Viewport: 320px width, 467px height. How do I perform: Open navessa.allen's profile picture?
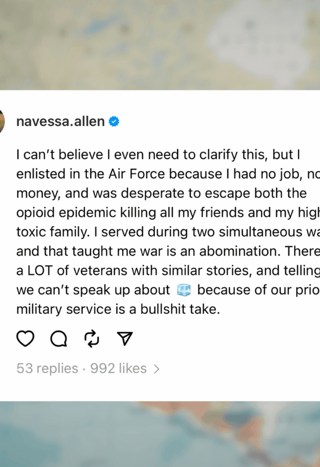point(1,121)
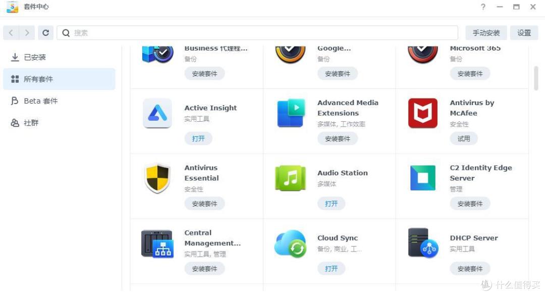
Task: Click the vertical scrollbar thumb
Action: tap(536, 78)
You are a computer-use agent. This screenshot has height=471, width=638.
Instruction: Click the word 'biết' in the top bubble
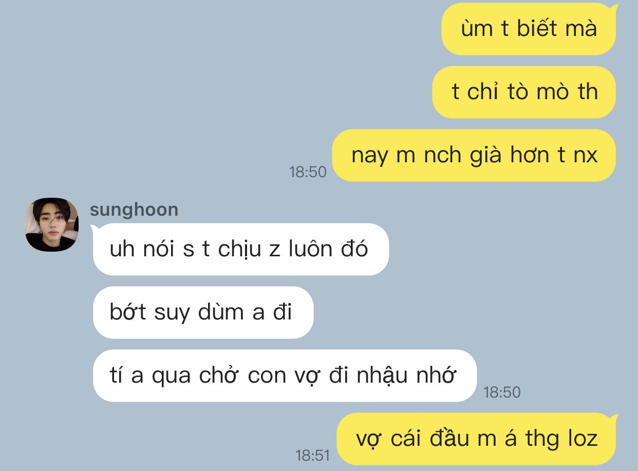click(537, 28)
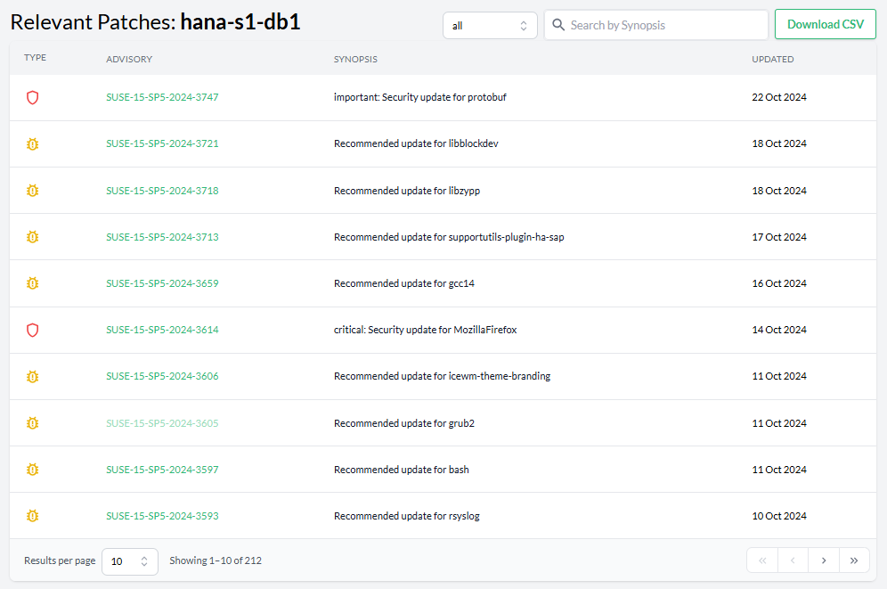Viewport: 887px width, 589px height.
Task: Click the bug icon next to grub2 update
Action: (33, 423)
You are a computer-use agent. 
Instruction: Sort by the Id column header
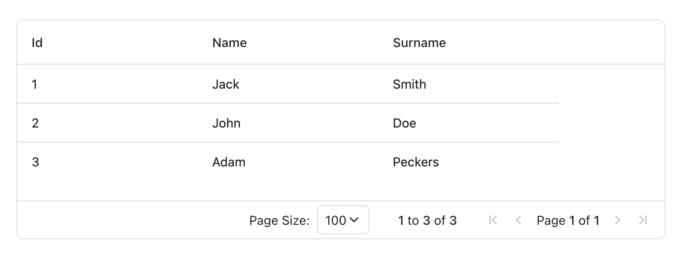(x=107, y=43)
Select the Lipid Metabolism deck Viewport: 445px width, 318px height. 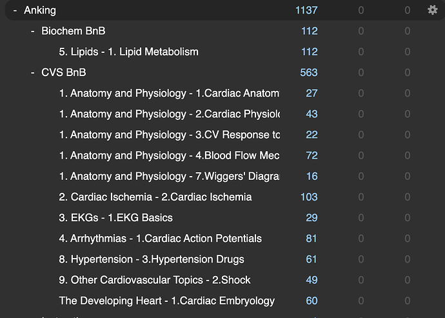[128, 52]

════════════════════

▶ **PROBLEM REQUIREMENTS**
Before answering, check every line of the records for the string "computer", then state how many lines have it, with the number only.

▶ **RESULT**
2